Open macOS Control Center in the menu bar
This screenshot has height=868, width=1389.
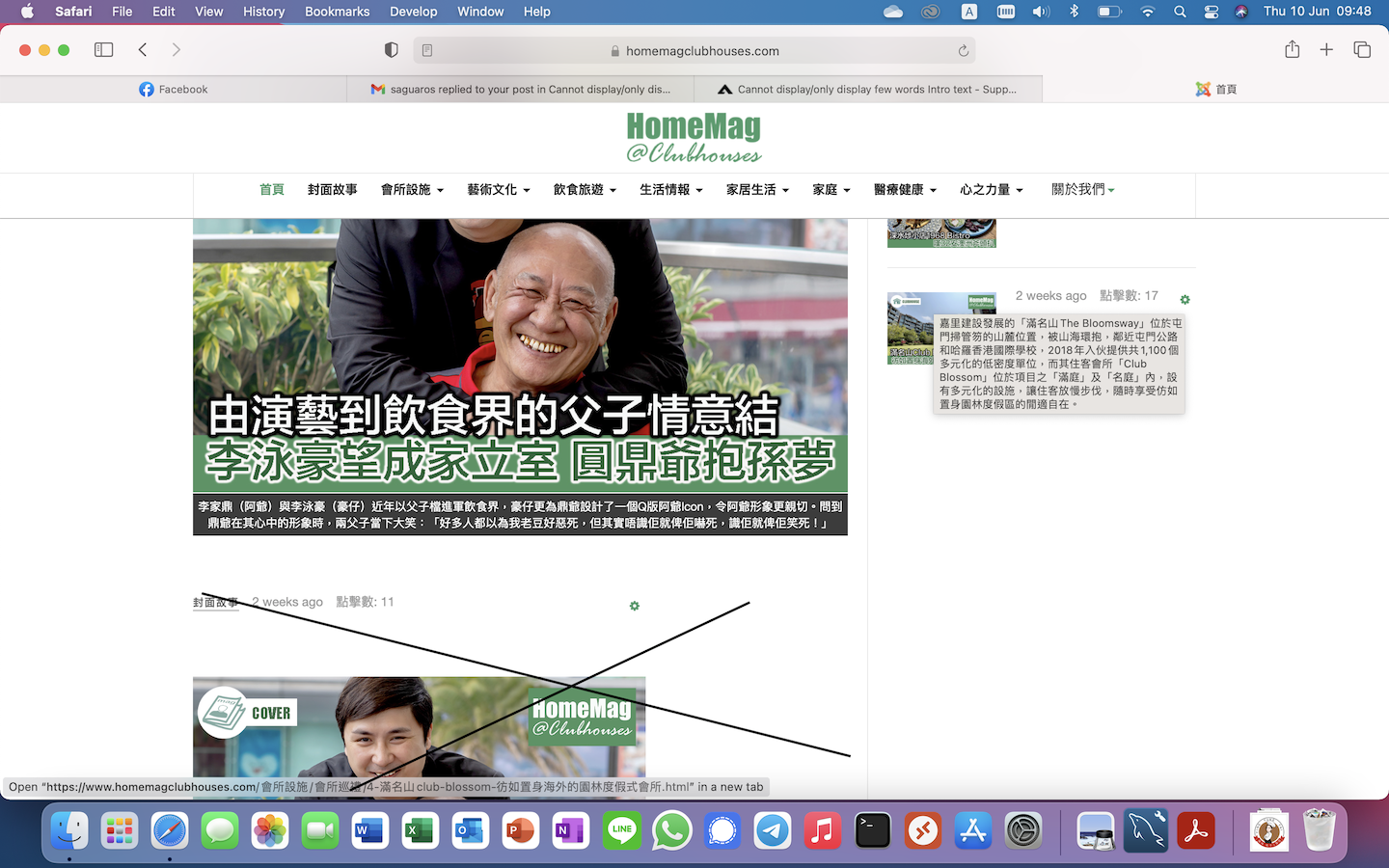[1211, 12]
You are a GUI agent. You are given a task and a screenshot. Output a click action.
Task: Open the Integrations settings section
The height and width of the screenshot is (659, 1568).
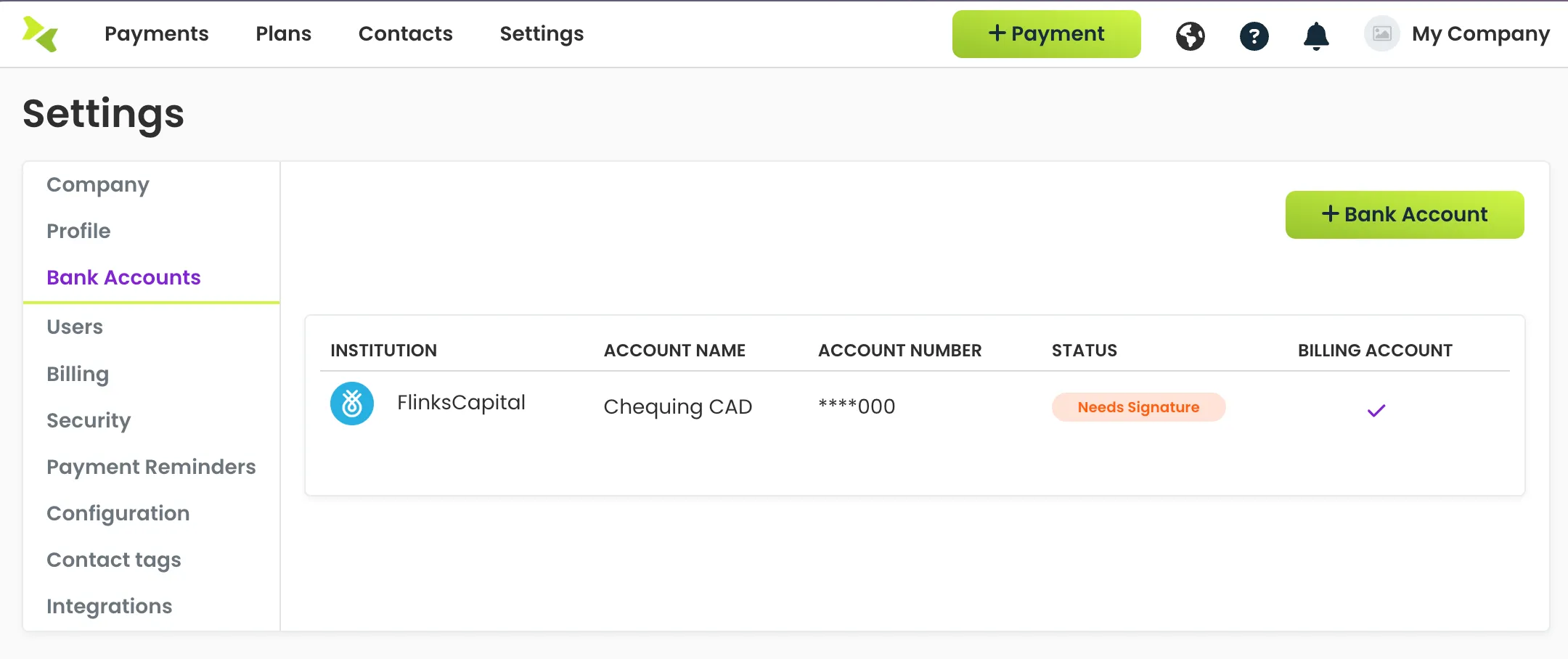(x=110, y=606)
####################
*Problem*. Should a record include a picture, omit it from your copy and return the rest unchanged.

*Output for this exercise*.
Open macOS Control Center in the menu bar
This screenshot has height=868, width=1389.
[1211, 12]
You are a GUI agent. You are given a task and a screenshot. Output a click action.
Task: Open the Integrations settings section
The height and width of the screenshot is (659, 1568).
(x=110, y=606)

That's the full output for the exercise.